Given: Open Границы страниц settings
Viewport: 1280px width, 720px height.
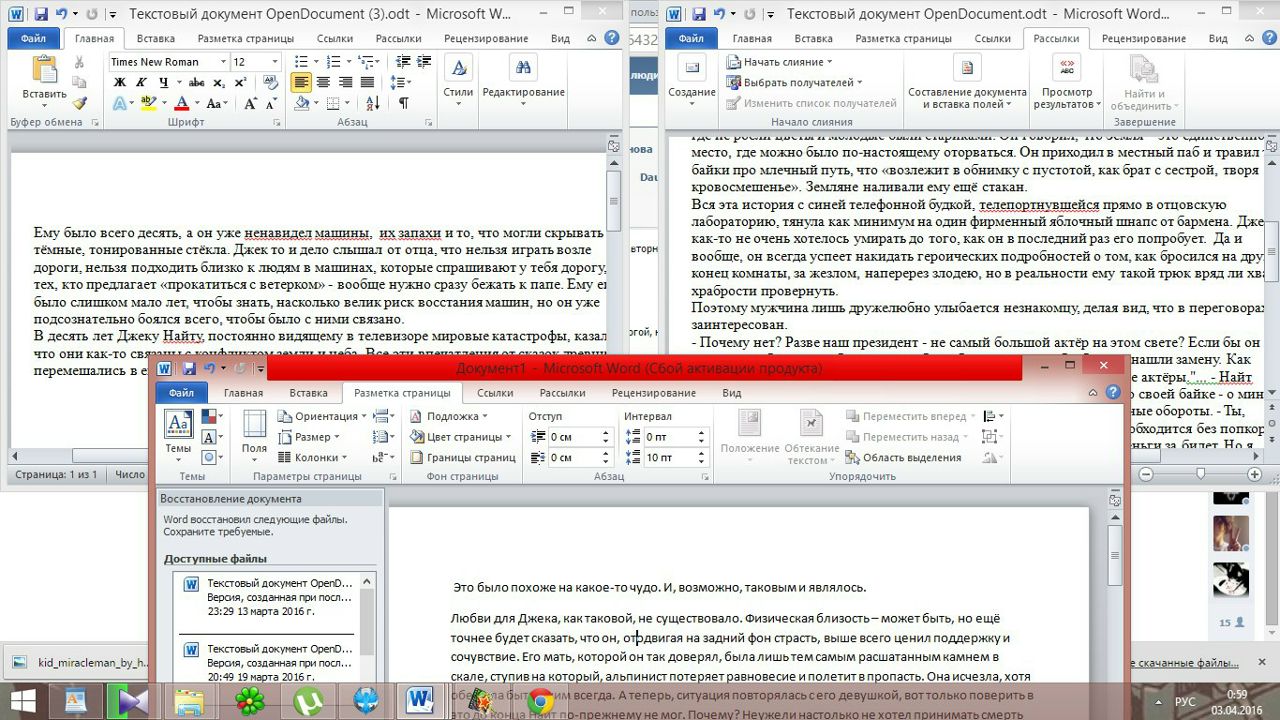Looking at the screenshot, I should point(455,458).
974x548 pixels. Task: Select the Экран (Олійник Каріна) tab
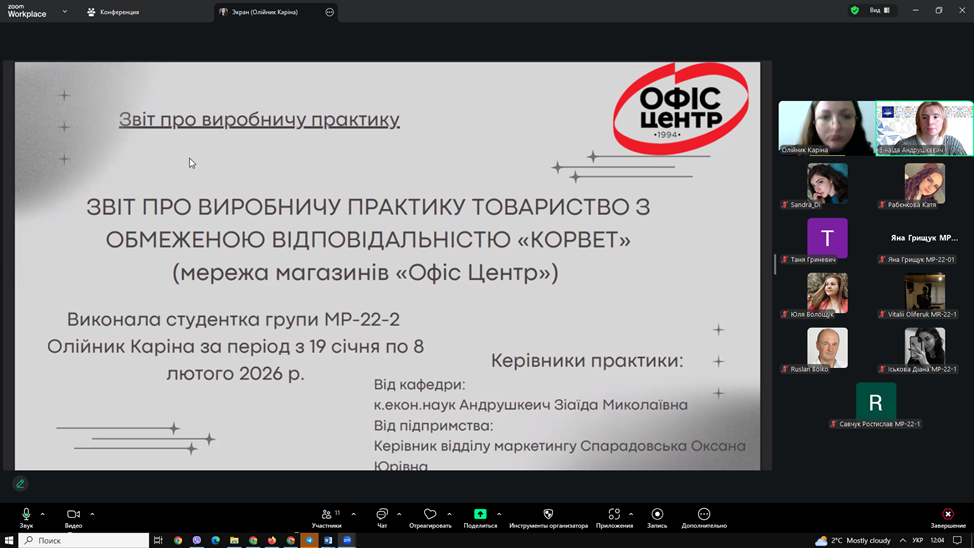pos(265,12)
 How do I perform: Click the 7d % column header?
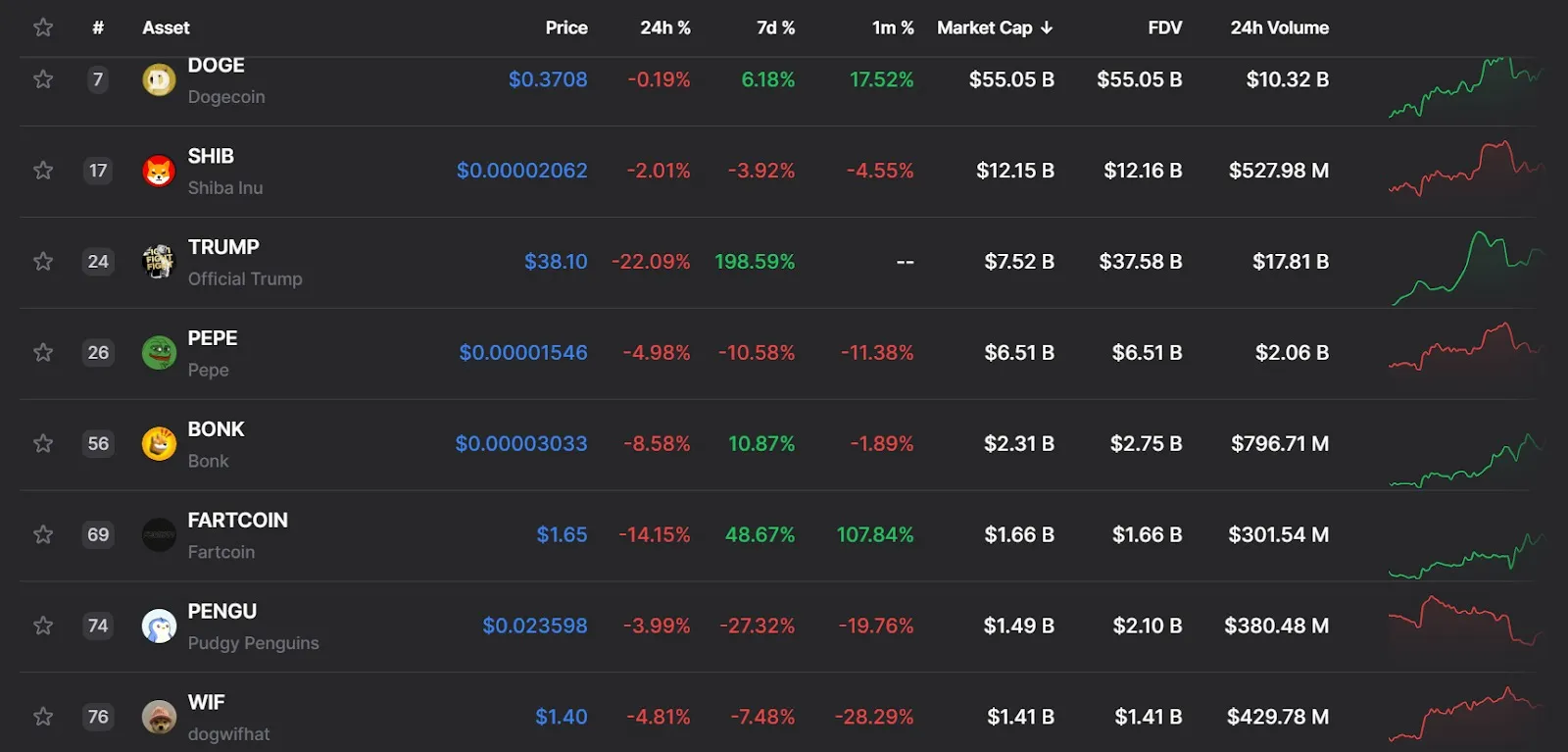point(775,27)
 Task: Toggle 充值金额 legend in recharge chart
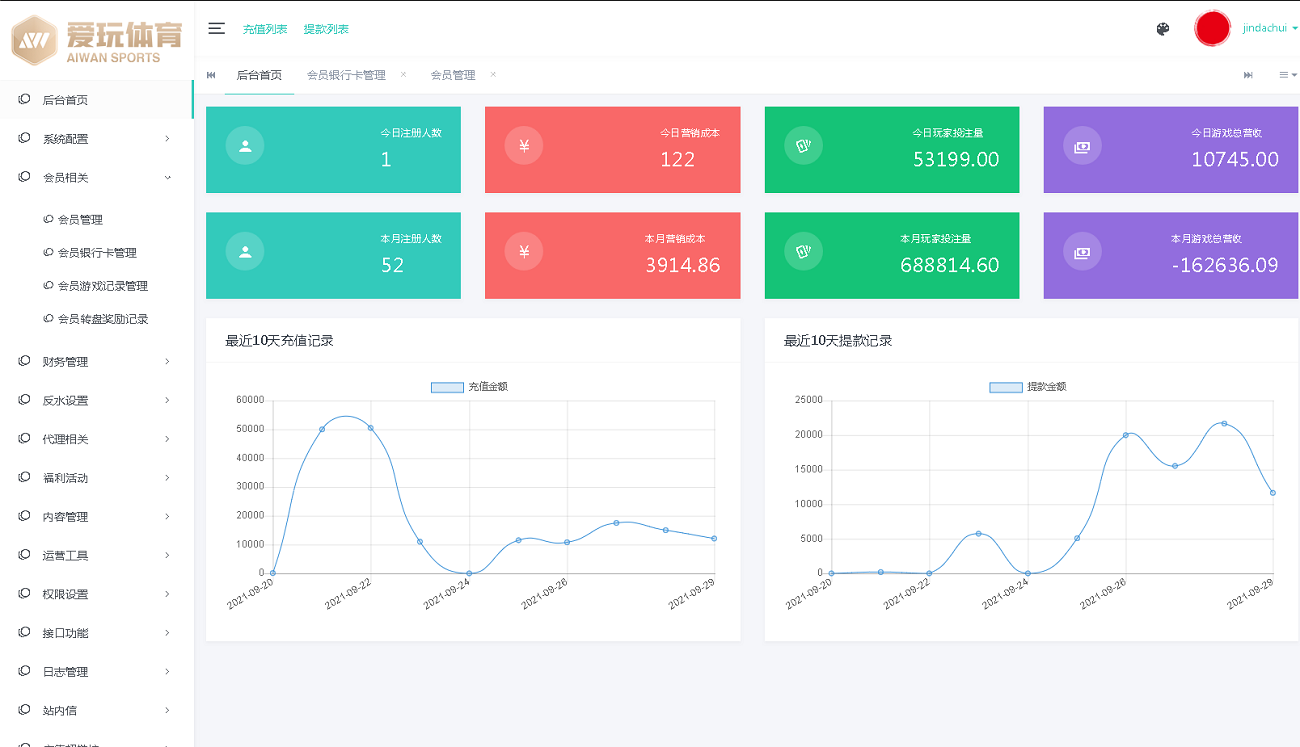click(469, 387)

----

◆ **TO DO**:
Print exactly, and print only, the lines from the line with "How do I perform: Click" through the last line of the entries, both ends included. No pictures belong in the result.

◆ **RESPONSE TO THIS EXERCISE**:
 How do I perform: Click the 7d % column header?
point(775,27)
 Task: Toggle 充值金额 legend in recharge chart
click(469, 387)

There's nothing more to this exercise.